A Hong Kong reporter was sentenced Thursday by a Chinese court to five years in prison on spying charges.
/ Source: The Associated Press

A Hong Kong reporter was sentenced Thursday by a Chinese court to five years in prison on spying charges in a case that prompted outcries by press freedom groups.

Ching Cheong’s conviction came amid a government campaign to tighten media controls that has seen dozens of journalists jailed. A Chinese researcher for The New York Times was acquitted on spying charges last week but jailed for three years on a fraud claim.

Ching, a Hong Kong-based China correspondent for The Straits Times in Singapore, was detained during a visit to the southern city of Guangzhou in April 2005 and stood trial earlier this month in a one-day proceeding. State media say he confessed to selling military secrets to rival Taiwan and setting up a spy network, but his supporters said he was innocent.

The official Xinhua News Agency announced the verdict and sentence but didn’t give any details of the case against Ching. His lawyer and court officials declined to comment.

China and Taiwan split in 1949 amid civil war and are believed to spy actively on each other.

China’s maximum penalty for espionage is death. An employee of the Chinese government’s social security fund was executed in April on charges of spying for Taiwan.

Journalists in Hong Kong have staged public protests demanding Ching’s release and complaining that he was targeted for political reasons. Press groups have sent petitions to Chinese President Hu Jintao saying the government was trying to stifle press freedoms.

His wife, Mary Lau, said he was set up by an unnamed intermediary who said he could help get tapes of interviews with the late Communist Party leader Zhao Ziyang, who was deposed after the 1989 crackdown on the Tiananmen Square pro-democracy protests.

Lau said Ching may have been targeted because of his ties to a researcher at the Chinese Academy of Social Sciences, a government think tank, who had access to confidential discussions between China’s leaders.

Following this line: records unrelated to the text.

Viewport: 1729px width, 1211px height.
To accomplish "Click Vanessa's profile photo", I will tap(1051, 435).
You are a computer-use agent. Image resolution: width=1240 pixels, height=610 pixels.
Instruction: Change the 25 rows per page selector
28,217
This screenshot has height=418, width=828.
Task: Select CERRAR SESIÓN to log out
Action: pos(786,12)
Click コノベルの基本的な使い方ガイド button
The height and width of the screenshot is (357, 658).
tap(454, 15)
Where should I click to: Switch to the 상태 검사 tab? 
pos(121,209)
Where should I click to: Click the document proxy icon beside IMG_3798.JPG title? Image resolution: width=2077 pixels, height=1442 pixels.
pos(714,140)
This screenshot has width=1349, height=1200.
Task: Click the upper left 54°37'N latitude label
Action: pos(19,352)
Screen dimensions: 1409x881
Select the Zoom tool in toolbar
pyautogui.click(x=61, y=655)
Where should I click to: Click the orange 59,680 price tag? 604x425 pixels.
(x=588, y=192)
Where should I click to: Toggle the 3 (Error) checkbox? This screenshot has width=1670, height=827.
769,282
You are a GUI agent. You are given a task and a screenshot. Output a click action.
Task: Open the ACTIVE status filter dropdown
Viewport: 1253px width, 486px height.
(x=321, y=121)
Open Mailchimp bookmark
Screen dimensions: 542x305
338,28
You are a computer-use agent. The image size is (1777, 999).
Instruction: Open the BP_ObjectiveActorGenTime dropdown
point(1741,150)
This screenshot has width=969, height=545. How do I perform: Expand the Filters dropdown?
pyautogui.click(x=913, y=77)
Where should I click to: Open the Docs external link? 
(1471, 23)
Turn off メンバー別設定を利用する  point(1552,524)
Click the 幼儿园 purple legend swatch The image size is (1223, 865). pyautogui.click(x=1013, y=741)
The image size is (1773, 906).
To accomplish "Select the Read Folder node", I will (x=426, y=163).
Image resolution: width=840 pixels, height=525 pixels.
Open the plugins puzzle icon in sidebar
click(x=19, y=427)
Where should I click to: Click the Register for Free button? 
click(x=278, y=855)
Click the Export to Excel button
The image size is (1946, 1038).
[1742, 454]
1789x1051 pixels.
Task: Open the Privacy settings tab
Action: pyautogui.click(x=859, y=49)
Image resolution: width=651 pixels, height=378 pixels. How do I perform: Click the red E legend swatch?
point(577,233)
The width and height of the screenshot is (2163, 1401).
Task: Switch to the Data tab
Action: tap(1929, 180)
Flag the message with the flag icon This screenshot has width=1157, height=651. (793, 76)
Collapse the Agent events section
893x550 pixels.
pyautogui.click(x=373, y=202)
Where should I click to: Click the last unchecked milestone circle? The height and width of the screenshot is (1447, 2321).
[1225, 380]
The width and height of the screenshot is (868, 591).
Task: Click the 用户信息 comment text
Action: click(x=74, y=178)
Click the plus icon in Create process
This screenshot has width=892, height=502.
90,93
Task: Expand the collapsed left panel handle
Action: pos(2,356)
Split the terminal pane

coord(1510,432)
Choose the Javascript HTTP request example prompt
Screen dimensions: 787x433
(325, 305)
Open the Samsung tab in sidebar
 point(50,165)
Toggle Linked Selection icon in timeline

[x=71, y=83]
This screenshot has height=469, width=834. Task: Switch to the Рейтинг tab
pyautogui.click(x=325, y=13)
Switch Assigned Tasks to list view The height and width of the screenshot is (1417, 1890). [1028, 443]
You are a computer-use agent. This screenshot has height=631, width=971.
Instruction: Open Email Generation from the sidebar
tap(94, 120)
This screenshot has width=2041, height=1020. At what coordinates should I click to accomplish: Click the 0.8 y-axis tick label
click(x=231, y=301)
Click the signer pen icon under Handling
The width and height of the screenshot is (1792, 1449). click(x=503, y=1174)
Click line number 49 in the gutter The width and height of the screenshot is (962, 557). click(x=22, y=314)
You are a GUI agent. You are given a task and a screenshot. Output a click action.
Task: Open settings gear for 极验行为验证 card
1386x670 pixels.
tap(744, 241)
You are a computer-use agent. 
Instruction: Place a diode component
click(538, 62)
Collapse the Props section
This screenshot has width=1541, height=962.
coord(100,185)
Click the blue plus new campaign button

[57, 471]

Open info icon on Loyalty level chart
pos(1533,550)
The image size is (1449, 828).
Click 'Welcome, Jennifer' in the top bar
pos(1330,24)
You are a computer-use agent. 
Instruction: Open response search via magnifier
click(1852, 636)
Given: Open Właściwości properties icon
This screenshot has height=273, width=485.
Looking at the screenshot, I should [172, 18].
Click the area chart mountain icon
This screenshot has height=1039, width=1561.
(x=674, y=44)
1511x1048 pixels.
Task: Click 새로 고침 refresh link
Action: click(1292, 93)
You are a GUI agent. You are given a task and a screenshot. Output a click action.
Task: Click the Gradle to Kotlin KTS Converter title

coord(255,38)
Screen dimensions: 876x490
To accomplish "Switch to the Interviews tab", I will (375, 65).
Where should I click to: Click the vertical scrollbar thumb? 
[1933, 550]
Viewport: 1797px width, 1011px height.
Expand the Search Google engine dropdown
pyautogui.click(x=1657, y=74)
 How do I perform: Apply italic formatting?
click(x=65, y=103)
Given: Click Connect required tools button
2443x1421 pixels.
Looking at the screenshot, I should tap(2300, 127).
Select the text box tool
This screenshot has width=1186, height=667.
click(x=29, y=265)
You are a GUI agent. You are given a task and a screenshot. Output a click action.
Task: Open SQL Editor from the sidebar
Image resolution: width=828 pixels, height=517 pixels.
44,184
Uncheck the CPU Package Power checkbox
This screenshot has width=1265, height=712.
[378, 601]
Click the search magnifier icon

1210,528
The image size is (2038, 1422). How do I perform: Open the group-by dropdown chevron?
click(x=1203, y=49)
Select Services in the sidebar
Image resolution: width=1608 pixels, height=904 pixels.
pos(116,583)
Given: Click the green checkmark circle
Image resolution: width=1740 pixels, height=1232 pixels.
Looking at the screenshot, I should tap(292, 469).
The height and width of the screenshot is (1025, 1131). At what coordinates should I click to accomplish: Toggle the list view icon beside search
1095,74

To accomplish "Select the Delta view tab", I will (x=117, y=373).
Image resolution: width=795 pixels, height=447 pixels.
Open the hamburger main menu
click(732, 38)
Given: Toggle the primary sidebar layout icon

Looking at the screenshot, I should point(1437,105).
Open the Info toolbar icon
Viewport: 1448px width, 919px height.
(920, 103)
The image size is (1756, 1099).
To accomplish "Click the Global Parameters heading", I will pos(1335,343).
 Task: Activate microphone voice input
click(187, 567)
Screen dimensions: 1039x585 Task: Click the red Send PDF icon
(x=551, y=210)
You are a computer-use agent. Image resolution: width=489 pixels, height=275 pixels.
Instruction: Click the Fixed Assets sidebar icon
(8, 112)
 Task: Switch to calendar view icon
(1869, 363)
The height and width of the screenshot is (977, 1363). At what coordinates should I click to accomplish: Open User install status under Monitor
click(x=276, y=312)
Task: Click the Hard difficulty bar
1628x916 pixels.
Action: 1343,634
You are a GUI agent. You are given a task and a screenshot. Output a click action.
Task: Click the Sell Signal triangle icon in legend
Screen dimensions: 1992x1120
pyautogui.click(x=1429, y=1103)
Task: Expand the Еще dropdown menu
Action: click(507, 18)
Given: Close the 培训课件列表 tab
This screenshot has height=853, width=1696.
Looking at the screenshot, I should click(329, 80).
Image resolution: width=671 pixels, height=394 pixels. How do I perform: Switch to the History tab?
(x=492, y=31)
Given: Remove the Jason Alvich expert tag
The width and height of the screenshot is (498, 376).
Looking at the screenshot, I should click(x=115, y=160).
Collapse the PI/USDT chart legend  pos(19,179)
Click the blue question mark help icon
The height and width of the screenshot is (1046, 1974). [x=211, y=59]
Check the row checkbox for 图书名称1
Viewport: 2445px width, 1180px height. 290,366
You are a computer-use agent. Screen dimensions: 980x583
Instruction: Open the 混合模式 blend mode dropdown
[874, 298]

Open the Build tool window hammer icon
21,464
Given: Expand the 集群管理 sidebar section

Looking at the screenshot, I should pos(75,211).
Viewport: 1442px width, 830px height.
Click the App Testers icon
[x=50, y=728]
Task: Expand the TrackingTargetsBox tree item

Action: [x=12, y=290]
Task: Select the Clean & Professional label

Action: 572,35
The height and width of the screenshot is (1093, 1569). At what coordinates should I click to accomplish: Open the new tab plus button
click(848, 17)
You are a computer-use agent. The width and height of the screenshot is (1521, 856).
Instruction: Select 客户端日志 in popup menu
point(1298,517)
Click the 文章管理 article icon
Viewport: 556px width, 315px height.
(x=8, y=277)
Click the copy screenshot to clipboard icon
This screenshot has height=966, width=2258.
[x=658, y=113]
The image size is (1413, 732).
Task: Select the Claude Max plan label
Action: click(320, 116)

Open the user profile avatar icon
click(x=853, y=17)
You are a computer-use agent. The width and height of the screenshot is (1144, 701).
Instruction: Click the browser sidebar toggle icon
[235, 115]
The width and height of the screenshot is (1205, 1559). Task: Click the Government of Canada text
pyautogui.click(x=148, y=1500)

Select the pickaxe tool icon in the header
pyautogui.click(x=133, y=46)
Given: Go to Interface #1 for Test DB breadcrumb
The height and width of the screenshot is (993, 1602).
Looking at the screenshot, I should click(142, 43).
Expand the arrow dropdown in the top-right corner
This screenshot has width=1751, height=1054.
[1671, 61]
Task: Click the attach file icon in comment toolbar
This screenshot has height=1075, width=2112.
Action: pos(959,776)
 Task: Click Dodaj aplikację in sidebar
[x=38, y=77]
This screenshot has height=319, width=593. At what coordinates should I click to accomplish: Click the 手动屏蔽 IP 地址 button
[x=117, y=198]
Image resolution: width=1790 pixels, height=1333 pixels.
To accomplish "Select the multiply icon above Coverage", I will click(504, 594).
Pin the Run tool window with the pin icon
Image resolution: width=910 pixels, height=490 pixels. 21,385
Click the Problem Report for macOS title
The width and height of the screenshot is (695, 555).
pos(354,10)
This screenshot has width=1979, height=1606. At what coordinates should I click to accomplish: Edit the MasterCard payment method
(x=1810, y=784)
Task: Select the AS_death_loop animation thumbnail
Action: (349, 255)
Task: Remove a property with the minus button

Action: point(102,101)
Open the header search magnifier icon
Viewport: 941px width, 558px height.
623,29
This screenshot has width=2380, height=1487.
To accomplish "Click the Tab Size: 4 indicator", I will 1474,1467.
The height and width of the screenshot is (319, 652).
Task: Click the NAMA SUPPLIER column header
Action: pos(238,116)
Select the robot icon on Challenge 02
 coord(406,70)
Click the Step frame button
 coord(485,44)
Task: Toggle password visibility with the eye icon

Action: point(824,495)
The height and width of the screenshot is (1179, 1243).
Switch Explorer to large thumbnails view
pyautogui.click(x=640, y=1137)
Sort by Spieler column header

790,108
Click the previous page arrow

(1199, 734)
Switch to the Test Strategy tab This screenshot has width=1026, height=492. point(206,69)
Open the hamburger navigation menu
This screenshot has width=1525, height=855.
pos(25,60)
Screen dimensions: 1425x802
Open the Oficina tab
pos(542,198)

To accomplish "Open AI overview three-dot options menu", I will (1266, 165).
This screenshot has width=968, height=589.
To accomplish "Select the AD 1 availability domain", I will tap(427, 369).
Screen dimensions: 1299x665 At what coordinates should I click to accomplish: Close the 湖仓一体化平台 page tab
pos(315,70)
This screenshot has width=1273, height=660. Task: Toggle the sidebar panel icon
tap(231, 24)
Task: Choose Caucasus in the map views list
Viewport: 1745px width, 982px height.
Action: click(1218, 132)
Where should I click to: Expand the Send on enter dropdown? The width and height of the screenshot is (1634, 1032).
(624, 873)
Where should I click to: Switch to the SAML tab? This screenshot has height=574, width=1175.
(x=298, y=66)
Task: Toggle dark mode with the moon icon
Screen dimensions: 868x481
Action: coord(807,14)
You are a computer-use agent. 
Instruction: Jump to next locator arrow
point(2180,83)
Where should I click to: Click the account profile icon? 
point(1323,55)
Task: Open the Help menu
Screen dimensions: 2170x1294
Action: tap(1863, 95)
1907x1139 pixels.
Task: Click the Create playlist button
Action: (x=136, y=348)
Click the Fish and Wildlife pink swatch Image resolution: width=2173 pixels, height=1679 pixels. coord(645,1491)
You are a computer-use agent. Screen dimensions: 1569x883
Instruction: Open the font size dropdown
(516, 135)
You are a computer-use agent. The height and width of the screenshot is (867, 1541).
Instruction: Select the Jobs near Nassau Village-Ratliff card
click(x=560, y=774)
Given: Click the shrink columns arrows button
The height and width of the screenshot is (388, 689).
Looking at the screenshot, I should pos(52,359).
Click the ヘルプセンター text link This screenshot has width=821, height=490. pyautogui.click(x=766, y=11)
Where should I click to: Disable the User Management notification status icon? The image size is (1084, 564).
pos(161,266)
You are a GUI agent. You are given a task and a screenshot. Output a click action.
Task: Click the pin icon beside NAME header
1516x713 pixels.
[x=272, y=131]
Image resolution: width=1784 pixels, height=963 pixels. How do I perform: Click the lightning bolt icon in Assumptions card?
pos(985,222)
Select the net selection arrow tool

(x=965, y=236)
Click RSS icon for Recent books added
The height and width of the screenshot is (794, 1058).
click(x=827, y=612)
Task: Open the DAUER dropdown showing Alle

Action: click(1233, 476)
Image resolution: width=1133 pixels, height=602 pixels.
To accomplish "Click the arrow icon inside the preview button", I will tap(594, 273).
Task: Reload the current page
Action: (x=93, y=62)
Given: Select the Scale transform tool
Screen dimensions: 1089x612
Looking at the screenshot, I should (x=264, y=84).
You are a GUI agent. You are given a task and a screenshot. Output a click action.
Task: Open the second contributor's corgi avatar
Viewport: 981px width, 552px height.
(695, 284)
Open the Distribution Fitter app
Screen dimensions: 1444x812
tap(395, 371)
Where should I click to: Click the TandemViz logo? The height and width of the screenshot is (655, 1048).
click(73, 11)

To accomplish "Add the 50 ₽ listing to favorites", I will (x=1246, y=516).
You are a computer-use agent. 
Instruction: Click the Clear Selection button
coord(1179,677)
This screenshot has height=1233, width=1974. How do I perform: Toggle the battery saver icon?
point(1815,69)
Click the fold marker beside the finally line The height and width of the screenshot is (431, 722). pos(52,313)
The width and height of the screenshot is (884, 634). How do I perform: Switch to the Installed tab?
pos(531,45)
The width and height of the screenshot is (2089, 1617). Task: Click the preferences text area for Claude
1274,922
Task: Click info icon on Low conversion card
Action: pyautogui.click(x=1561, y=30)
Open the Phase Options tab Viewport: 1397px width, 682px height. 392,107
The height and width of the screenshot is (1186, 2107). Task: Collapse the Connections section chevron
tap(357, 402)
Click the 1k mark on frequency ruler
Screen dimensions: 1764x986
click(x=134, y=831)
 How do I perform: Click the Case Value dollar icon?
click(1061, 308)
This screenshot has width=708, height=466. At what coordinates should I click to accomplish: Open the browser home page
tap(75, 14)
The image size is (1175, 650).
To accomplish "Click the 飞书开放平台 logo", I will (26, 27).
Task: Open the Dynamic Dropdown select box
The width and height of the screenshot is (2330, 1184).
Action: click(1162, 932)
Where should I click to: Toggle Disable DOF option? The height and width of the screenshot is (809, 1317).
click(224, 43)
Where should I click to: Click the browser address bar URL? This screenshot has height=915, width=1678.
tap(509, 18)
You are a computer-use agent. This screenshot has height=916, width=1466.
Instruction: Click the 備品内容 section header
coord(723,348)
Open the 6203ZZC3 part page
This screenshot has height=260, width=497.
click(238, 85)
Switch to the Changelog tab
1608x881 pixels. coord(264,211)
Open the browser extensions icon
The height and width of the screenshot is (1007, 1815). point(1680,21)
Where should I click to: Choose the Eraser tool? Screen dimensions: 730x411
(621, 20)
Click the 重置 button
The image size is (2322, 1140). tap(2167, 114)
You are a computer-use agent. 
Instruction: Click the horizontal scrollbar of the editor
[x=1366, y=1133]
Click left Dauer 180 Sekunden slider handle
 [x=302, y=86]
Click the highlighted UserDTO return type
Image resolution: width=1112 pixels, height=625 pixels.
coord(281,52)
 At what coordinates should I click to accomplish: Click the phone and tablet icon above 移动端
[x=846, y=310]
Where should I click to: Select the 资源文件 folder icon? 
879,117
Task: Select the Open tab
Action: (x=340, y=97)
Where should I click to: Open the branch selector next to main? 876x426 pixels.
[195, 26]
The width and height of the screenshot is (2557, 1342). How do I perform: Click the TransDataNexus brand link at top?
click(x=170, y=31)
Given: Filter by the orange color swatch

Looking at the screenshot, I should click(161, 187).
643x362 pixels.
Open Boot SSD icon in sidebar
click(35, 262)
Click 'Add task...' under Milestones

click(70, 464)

In an open letter to Hu that was published in Hong Kong newspapers in June, Lau wrote that the researcher, Lu Jianhua, “frequently shared with Ching Cheong classified comments made by leaders, including yours and those of other leaders.”

The letter said Lu shared the information in hopes that Ching would be able to help him conduct interviews and prepare briefings commissioned by China’s leadership about Hong Kong and Taiwan.

Lau said Ching and Lu were “firmly on the side of Chinese people.”

Lu stood trial on Aug. 17 in a closed proceeding that lasted less than two hours, according to Frank Lu, a Hong Kong-based activist who runs a small news agency. It was not clear what charges he faced.

China is believed to be have more journalists behind bars than any other country. Most have been convicted of violating vague secrecy or security laws.